— start PROVIDED DATA —
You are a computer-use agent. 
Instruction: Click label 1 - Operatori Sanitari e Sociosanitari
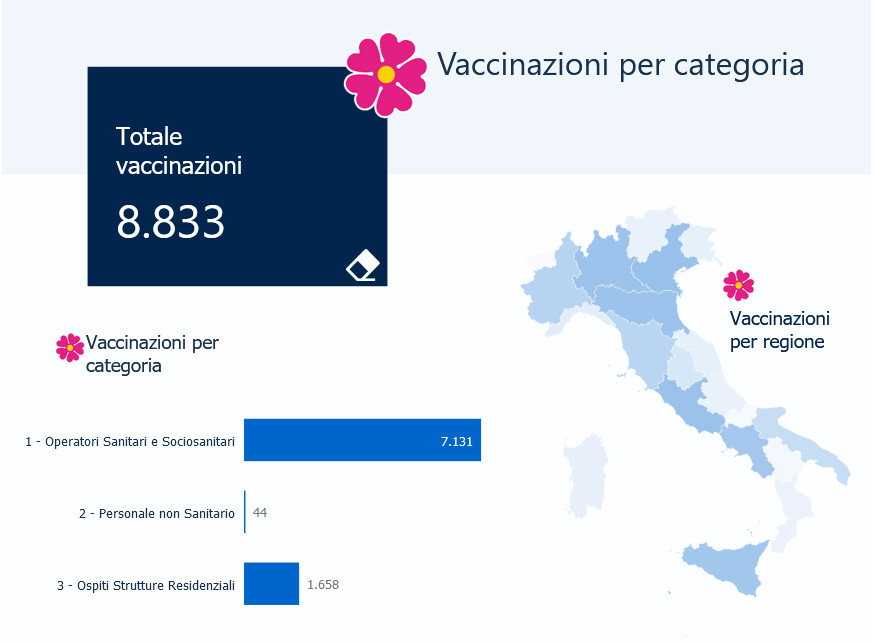pyautogui.click(x=130, y=441)
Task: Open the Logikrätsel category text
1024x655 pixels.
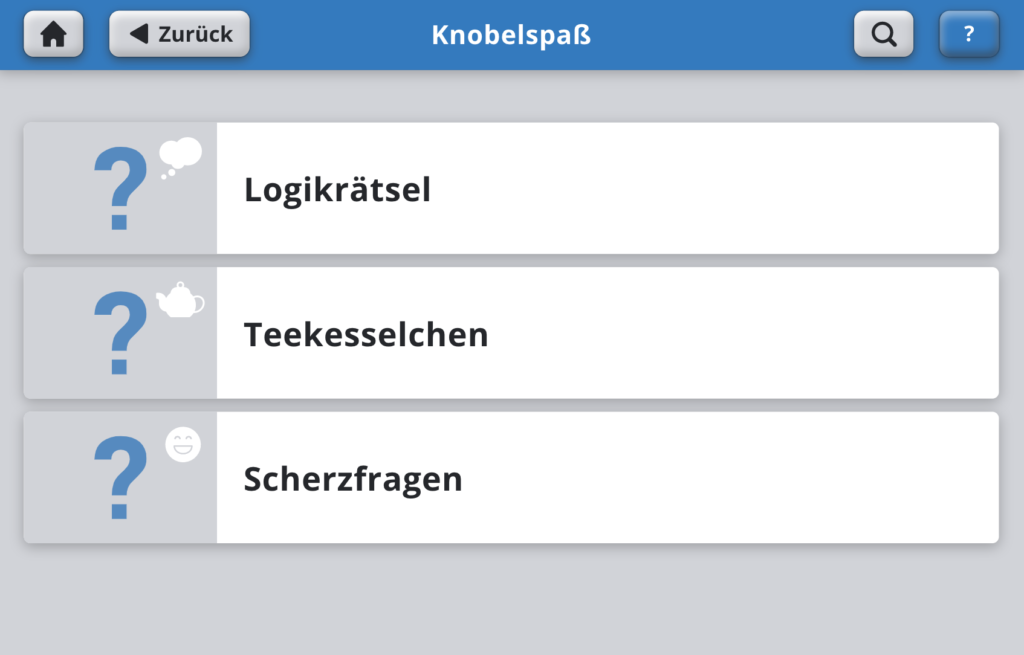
— end PROVIDED DATA —
* [BRIEF] Tally the lines above that contain the string "Instruction" and reply with the count alone.

* [ANSWER TO THIS TASK] 1